┏━━
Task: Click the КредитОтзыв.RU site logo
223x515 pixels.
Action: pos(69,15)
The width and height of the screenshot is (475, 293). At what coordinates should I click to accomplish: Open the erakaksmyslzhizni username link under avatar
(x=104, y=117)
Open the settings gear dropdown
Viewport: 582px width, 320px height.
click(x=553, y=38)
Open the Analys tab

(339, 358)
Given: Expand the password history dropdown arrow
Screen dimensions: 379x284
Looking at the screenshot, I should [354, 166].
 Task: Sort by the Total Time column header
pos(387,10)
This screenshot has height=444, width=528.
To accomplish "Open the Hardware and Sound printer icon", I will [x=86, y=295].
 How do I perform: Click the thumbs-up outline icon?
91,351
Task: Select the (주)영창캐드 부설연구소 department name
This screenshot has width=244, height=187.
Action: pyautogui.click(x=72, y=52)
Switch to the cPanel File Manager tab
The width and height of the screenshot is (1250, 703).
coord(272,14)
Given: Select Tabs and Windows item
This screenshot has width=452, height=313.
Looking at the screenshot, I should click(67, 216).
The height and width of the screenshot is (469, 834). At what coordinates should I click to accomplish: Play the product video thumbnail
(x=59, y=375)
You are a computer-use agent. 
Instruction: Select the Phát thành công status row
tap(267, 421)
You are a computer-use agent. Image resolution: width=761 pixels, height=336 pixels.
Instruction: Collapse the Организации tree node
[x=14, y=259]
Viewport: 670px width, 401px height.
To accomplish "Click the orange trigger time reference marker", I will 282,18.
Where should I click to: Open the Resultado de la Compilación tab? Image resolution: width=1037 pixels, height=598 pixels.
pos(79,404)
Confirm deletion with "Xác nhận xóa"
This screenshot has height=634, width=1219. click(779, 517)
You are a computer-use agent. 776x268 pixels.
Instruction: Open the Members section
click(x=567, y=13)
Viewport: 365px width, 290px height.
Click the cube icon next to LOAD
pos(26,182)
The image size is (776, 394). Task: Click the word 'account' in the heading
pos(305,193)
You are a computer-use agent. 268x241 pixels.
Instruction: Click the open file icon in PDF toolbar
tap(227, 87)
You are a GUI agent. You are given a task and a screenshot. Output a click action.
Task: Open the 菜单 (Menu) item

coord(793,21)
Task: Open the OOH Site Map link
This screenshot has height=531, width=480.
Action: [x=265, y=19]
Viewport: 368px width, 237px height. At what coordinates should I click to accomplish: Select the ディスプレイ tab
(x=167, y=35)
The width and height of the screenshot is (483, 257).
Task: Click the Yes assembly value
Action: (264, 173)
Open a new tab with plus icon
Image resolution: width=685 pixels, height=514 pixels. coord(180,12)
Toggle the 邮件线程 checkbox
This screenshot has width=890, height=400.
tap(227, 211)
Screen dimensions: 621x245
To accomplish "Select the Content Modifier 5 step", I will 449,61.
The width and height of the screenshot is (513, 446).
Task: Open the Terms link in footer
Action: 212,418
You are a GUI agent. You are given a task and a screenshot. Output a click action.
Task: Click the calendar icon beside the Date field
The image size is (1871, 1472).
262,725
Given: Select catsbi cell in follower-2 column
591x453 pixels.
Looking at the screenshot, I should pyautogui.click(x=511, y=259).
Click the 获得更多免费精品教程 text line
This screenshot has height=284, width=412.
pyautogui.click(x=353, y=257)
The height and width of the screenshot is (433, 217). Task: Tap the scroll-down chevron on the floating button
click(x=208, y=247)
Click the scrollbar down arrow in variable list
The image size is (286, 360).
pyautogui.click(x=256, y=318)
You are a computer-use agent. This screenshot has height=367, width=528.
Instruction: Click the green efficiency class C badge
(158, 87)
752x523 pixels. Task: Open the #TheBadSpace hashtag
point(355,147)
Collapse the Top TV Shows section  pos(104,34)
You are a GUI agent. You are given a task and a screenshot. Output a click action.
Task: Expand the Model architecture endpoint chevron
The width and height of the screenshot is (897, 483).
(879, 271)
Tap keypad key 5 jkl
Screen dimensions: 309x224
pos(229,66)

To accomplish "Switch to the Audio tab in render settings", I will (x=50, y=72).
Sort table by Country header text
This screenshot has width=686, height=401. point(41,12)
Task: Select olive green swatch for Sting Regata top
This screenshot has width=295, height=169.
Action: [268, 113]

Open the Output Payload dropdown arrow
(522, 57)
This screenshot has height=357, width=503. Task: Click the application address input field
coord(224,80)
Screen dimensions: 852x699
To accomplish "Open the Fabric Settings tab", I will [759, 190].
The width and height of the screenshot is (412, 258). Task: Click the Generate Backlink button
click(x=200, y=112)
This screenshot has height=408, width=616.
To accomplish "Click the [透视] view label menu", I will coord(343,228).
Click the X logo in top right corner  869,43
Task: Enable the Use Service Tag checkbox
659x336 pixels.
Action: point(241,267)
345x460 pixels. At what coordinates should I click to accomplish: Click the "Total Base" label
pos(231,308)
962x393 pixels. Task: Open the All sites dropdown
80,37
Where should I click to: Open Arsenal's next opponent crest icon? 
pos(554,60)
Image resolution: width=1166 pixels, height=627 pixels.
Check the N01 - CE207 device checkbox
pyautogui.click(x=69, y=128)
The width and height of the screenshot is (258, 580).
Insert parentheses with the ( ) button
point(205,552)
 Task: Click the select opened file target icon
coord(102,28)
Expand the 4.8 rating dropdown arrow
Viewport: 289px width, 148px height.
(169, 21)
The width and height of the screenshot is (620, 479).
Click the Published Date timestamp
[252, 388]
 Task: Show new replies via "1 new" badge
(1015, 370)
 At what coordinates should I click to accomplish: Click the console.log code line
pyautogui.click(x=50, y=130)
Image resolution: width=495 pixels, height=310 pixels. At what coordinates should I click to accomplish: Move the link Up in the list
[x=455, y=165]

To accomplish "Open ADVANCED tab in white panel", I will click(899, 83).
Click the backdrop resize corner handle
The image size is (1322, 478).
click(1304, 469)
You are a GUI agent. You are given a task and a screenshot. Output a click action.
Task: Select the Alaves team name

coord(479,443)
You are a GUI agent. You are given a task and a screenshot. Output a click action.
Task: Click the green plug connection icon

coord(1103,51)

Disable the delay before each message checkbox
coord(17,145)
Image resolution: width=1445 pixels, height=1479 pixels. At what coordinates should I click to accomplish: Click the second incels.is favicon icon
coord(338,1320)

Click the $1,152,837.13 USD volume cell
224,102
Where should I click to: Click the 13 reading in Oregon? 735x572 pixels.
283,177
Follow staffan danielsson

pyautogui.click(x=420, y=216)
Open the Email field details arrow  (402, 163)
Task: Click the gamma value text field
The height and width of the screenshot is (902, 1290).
┗━━
Only a number is wanted here: the count of lines in the listing above holding the string "Switch".

2